Two tracks on ‘DONDA’ seem to make reference to that subject field. Jay-Z assists him on the bold opener proper ‘Jail’ (following the 52-second ‘Donda Chant’, which is literally the name “Donda” repeated over and over for the whole track), asserting: “Don’t try to jail my thoughts and think pre-cents / I can’t be controlled with programmes and presets.” Later, on the Lauryn Hill-sampling almost-banger ‘Believe What I Say’, West notes: “Don’t agree with the message / Don’t agree with the methods.”

‘DONDA’ ends with four extended or alternate versions of songs on its tracklist, including ‘OK OK’, Junya’ and ‘Jesus Lord’. There’s also a new take on ‘Jail’, but was unplayable at the time of release, likely due to West’s insistence that DaBaby’s verse not be removed from it. These takes aren’t vital or particularly insightful into the rapper’s process and would have been better served being saved for a bonus EP or extended edition of the album in a few months’ time.

DaBaby, Marilyn Manson appears at Kanye West Donda Chicago album playback event
DaBaby, Marilyn Manson and Kanye West at the Kanye West ‘Donda’ album playback event in Chicago. CREDIT: Apple Music

Even the first version of ‘Junya’ that appears on the tracklist feels throwaway, West building a mildly fun but lightweight song around a reference to Japanese fashion designer Junya Watanabe. ‘Remote Control’, which features the Sunday Service Choir and Young Thug, could be a thought-provoking commentary on technology and its infiltration of our lives, but ends up being superficial, Ye dropping lines such as “I was in my hovercraft / Had another laugh” and “Got it on remote control / Like a CEO“, seemingly without much thought. Young Thug’s verse doesn’t even fit his collaborator’s theme, as he brags instead about “hopping out the brand new Rolls / Jesus sent me brand new clothes.”
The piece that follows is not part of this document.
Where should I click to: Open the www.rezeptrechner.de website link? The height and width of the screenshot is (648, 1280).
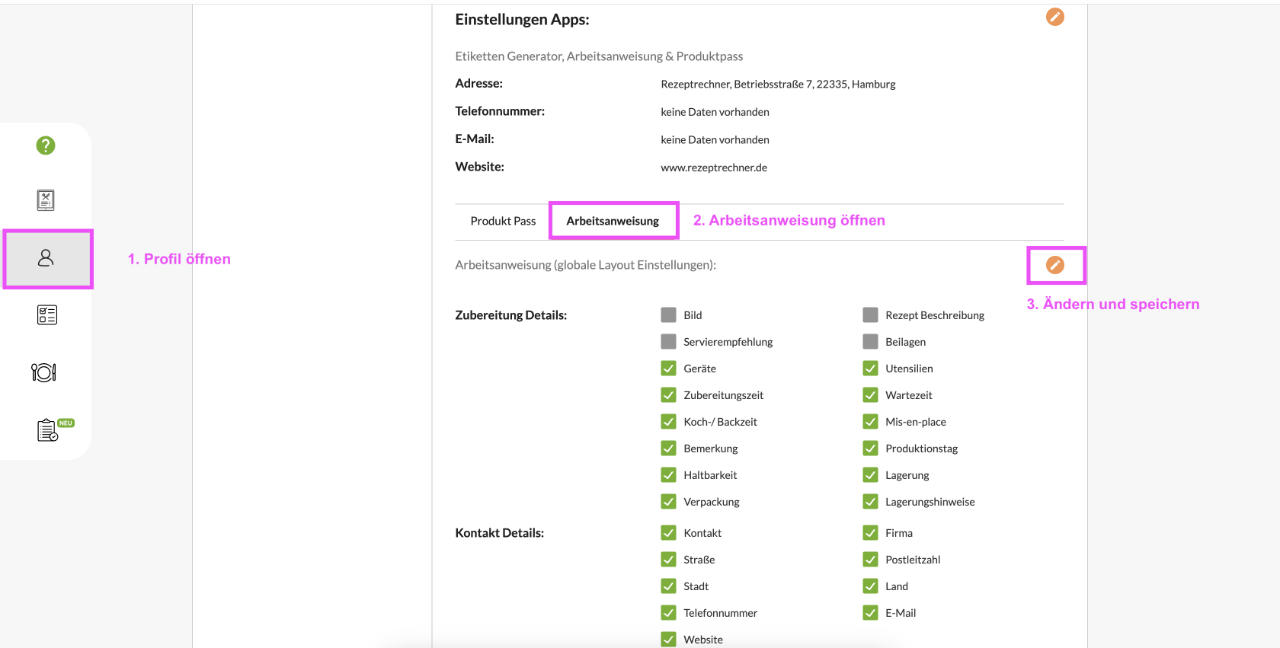tap(713, 168)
‘DONDA’ isn’t just a Kanye affair, of course. It’s filled with guest appearances from big names in hip-hop, rising stars and characters from across pop culture. Some earn their presence – the aforementioned Vory is a delight on ‘God Breathed’ and ‘Jonah’, Baby Keem and Travis Scott elevate ‘Praise God’, while The Weeknd, Playboi Carti and Roddy Ricch also put in star turns. Jay-Z’s ‘Jail’ appearance is also a thrill, teasing: “This might be the return of the Throne.” Others, however, feel under-utilised: Stalone – apparently not Ariana Grande as previous credits reported – features on the title track, but appears in scant few lines and makes little impact.

There’s only one song on the whole record that West lets the spotlight belong to only one person: ‘Tell The Vision’. The track is an alternate take on the Ye-produced song of the same name that featured on Pop Smoke‘s second posthumous album ‘Faith’, West and Pusha T‘s verses removed and just the late New York drill pioneer’s energy left. It’s intended as a tribute to Smoke, who was murdered last year at the age of 20, and highlights a talent lost far too soon.

kanye west donda
Kanye West is seen at ‘DONDA by Kanye West’ listening event at Mercedes-Benz Stadium on July 22, 2021 in Atlanta, Georgia. CREDIT: Kevin Mazur/Getty Images for Universal Music Group

Of course, ‘DONDA’ wouldn’t exist were it not for West’s mother, and she features across the record, whether the rapper is working through his feelings about her death (‘Jesus Lord’) or including recordings of her giving speeches. On the title track, she kicks things off by cheekily saying: “What did he want me to talk about? Well, he said something a little bit dangerous – he told me I could talk about anything I wanted to. And you know, I am my son’s mother.”

While ‘DONDA’ certainly isn’t a rushed job, it could have benefitted from West spending a little less time on it and learning when to let things go. Nobody needs all 27 of these tracks, but dig deep into its contents and you’ll find enough gems to make his 10th album worth your time.